Who Can Protect Us From Major Cyber Attacks?

The Pentagon, along with other government entities, has long been wringing its hands on the issue of which government agency should work to protect critical U.S. cyber infrastructure from major cyber attacks. For now, the DoD has indicated that it will focus on protecting military networks. 

However, a recent post over at TechCrunch, arguably one of the best news sites covering Silicon Valley, indicates that national security officials believe the government is overwhelmed by the prospect of defending the critical network infrastructure that keeps U.S. economy running.

The Government simply can’t innovate fast enough to keep pace with the pervasive threats and dynamics of the internet or Silicon Valley’s rapidly changing technologies. Indeed, as George Hoyem, a partner at the CIA-backed venture fund In-Q-Tel, noted, there has been a 571 percent growth in malware since 2006; today, 60 percent of all websites are infected.

OK, military cyber officials have lamented this fact for a long time. What’s truly scary is the following quote arguing that the tech industry’s titans aren’t even up to the task of defending our networks.

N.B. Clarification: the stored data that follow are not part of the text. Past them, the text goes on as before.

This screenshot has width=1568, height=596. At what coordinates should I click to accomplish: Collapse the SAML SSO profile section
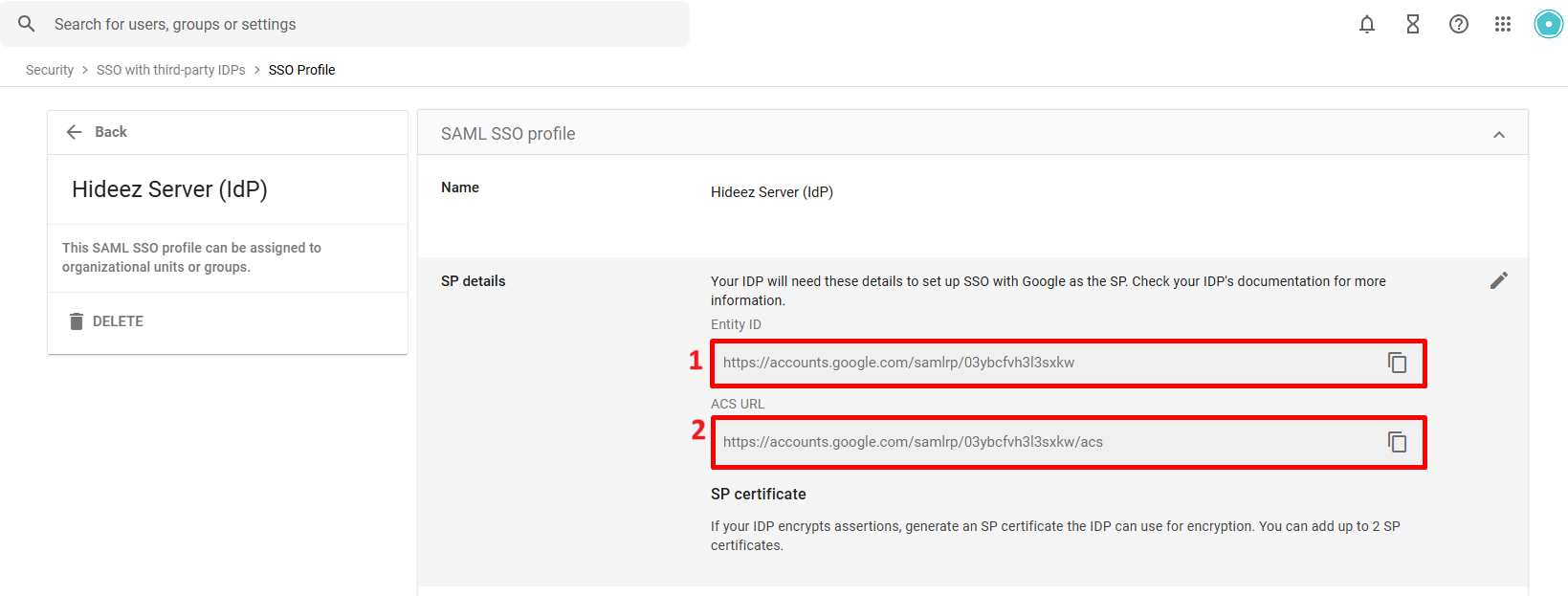[x=1499, y=135]
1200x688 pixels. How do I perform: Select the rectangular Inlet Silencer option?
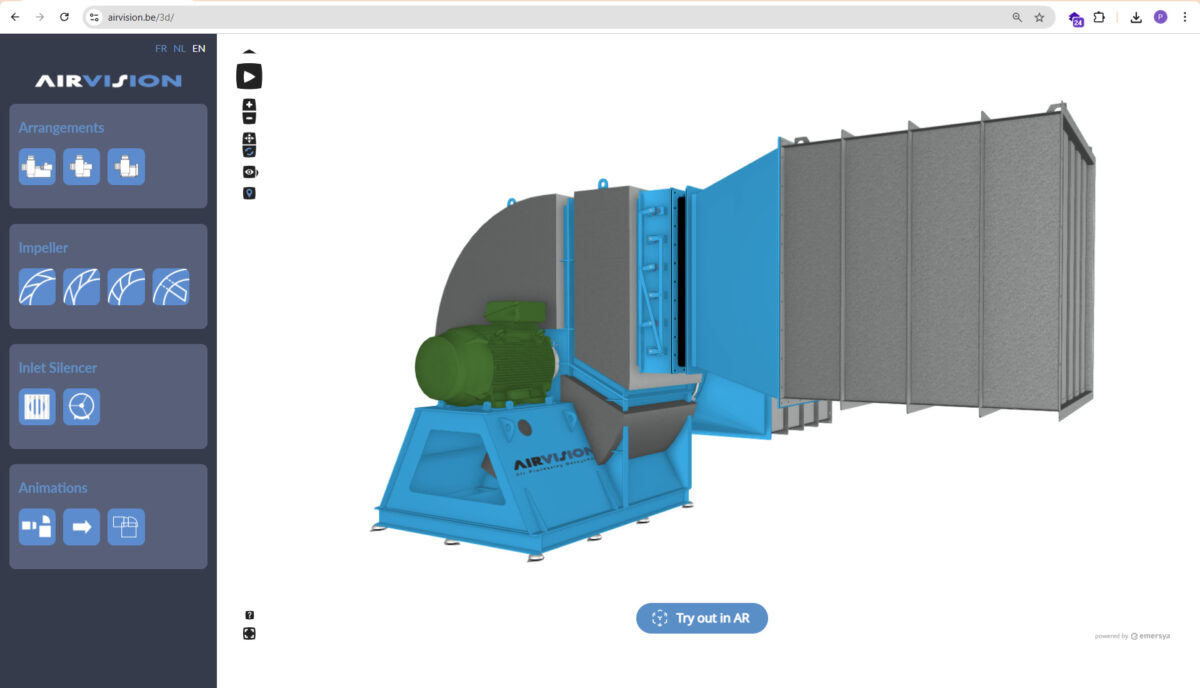tap(37, 406)
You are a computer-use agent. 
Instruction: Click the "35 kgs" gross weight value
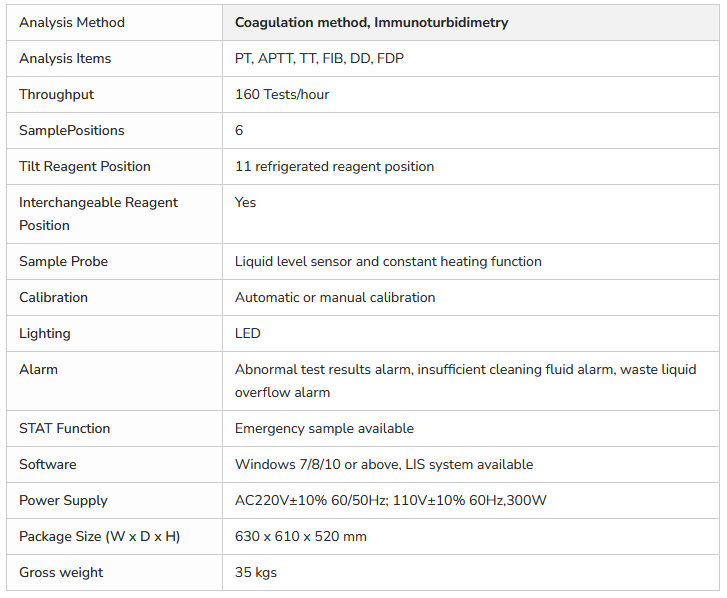tap(256, 572)
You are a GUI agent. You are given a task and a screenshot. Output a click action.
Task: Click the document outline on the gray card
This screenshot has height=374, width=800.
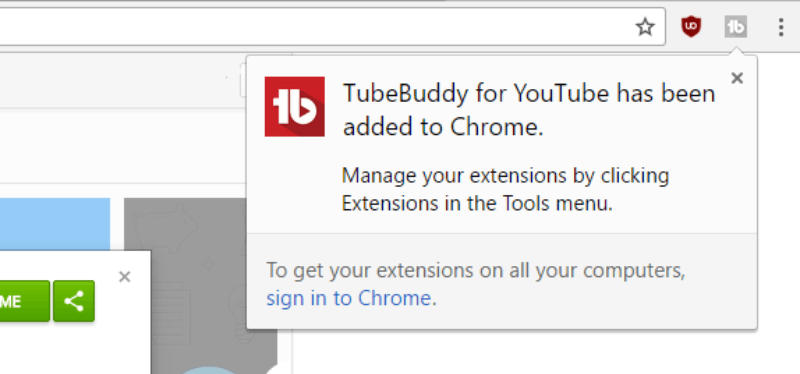(x=171, y=315)
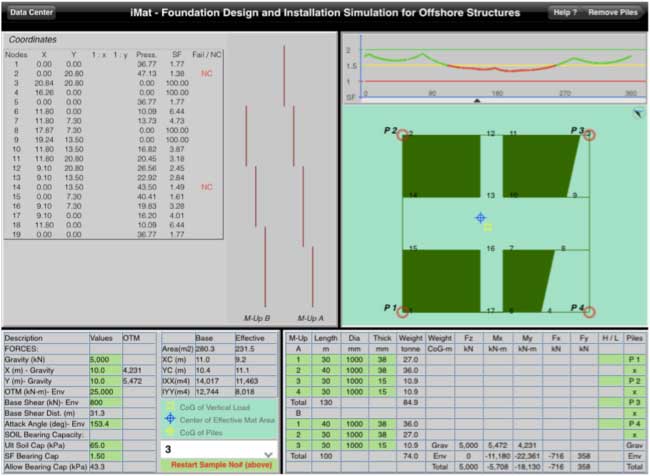This screenshot has width=650, height=476.
Task: Edit the Ult Soil Cap value 65.0
Action: coord(104,444)
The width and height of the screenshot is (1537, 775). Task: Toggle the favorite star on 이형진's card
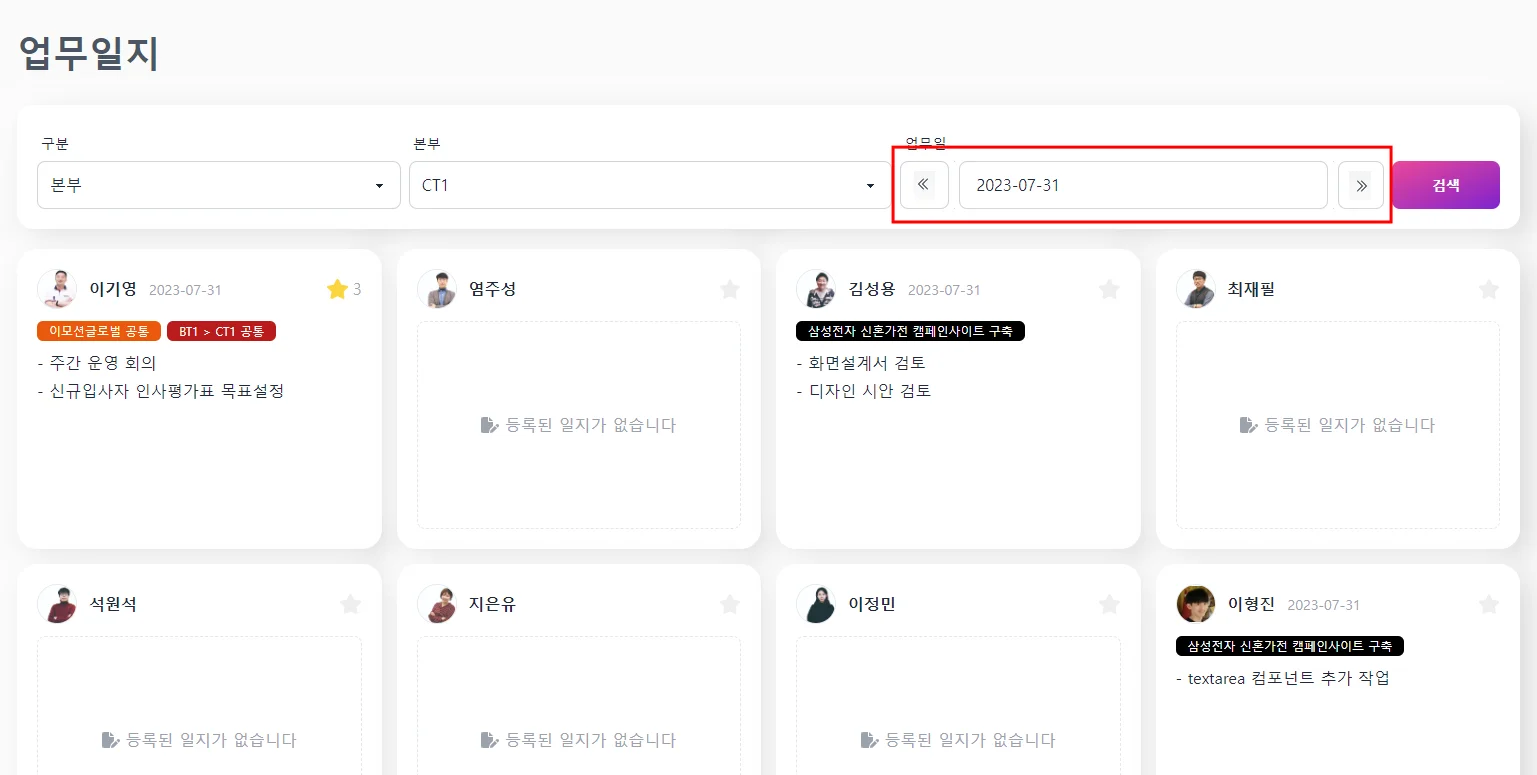pyautogui.click(x=1488, y=604)
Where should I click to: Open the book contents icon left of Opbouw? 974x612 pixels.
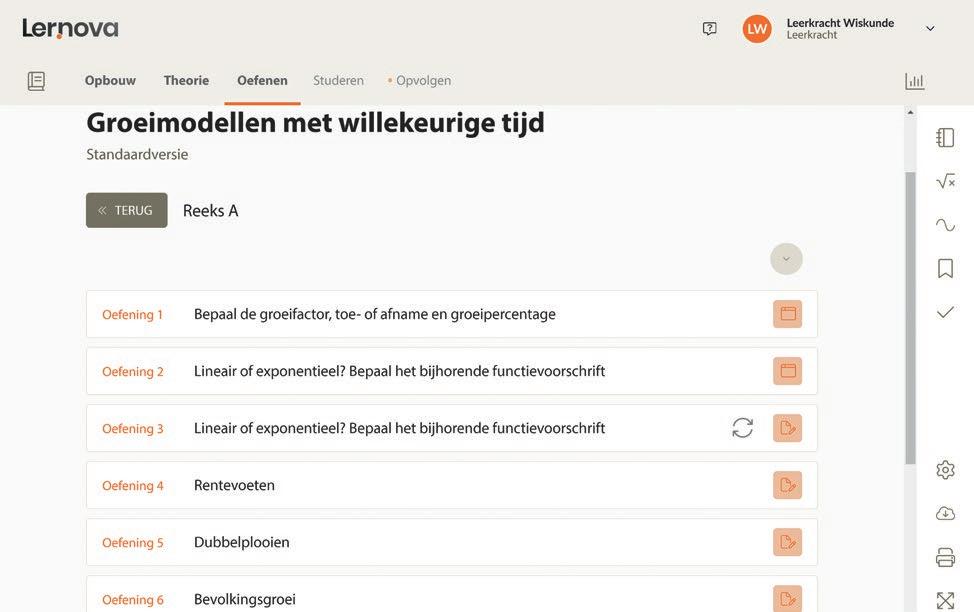[x=36, y=81]
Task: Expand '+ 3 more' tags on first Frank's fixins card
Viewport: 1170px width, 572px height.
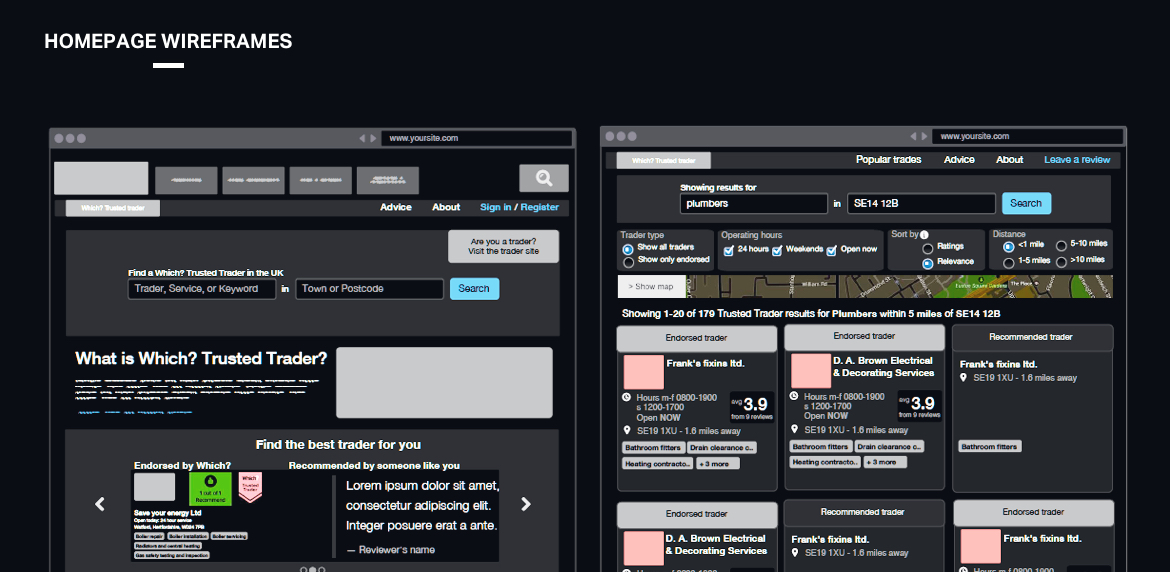Action: click(x=715, y=463)
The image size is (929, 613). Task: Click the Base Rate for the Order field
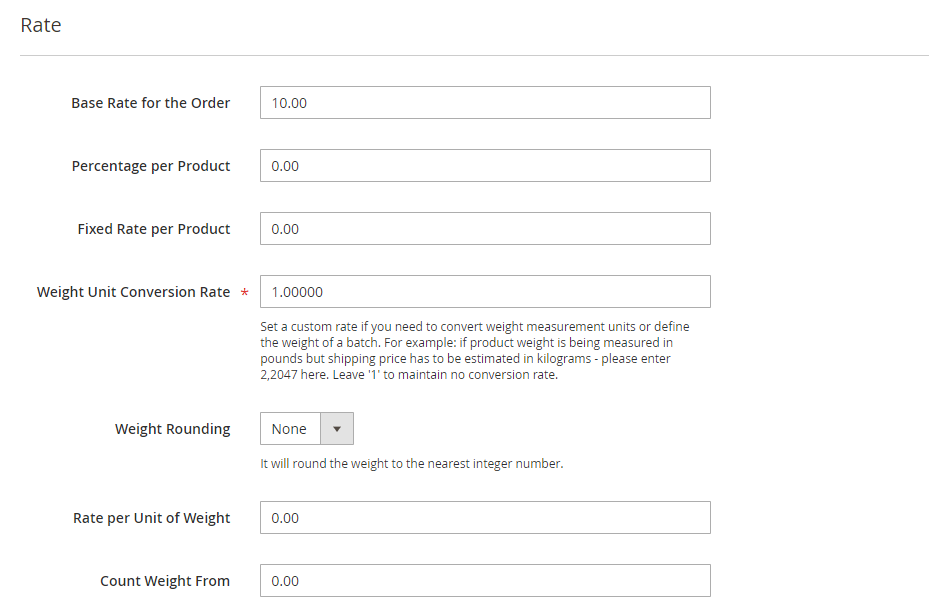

The experts agreed that we need private industry to step in and help solve the world’s cyber-security problems.  But we can’t count on the big companies—they can’t innovate as fast as startups can.  So our entrepreneurs need to lead the charge. And many are doing just that.

The problem is — and again, we hear this one all the time — that doing business with the government  isn’t exactly easy for small businesses.

But here’s the big obstacle: when it comes to Government—which is one of the biggest markets for security technologies, the deck is stacked against the entrepreneur. Nearly all big government contracts go to large contractors. These contracts run not in the millions of dollars, but in billions.  And we don’t get billions of dollars of value—if we’re lucky, we get some clunky old systems that entrepreneurs could have delivered much better versions of in a fraction of the time and a tiny fraction of the cost. Because these contracts are so big, they require many levels of approval—usually by Congress. It typically takes 3-4 years for government to award these.  Companies have to go through a grueling “certification” process to get approved to bid, and it costs millions of dollars to prepare proposals and to lobby government officials and political leaders. Startups can’t wait this long or afford the cost of bidding.

It’s an interesting post written from the perspective of the country’s high-tech heartland, which is stacked with incredibly innovative companies and lightning quick minds.

Silicon Valley and Washington, D.C., are located three thousand miles apart in space and light years apart in concept. Technology managers in government don’t know where to find the entrepreneurs who are ready and able to build innovative solutions.  And when they do come across them, they don’t have mechanisms to fund, support, or purchase technology from startups. So government managers are forced to deal only with the big contractors—who have a greater incentive to add staff (and so increase billing) than to cut costs through innovation. Not only are we wasting billions of dollars, but our nation’s defense industrial base is neglecting the vast majority of innovation from early stage and emerging growth companies.

Here’s the whole article.

—  John Reed

  • D. Dieterle

    Excellent article. Please don’t forget that companies do exist that make exceptional cyber defense and in some case offensive weapons. And these systems are available to the government now.

    Currently only available to government entities, Rsignia’s Cyberscope (Rsignia.com) provides automatic offensive cyber capabilities. When it senses an attack, it can kill the flow, provide false information to the flow or even inject it’s own code onto the attacking system.

    Rsignia’s products are also used in the government’s Einstein system.

    It would be nice if these systems would be available to private industry, but then you get into some sticky situations. Maybe if the heavier offensive capabilities could be shut off or modified for the public sector. So instead of attacking back, it would funnel the attacker into a honeypot system for forensic analysis.

    D. Dieterle

  • Oblat

    Systems like Cyberscope are hardly innovative on anything but a marketing level. The brochures full of pseudo military mumbo jumbo are actually hilarious.

    The government getting into the cybe-rcrime business which si what the whole cyberwar thing is really about - that and the same bunch of charletons who sold us network centric warfare. Will just drive up the costs of doing business in the US.

  • eric

    the Techcrunch article doesn’t address the defense problems of the US, it addresses the problems of entrepreneurs on how to make money. I feel their pain, but I also hope for the US taxpayer that Gates keeps his priorities straight.

  • Brian

    The US military should not even try to defend the private sector directly. It should simply rely on intelligence and post attack forensics to let aggressors know that we will kill you if you mess with us. In this respect a bomber is a highly effective cyber defense platform.

    Seriousily the government should not try and make itself responsible for every faulty line of code running out there, it’s impossible and beyond the misson of the military.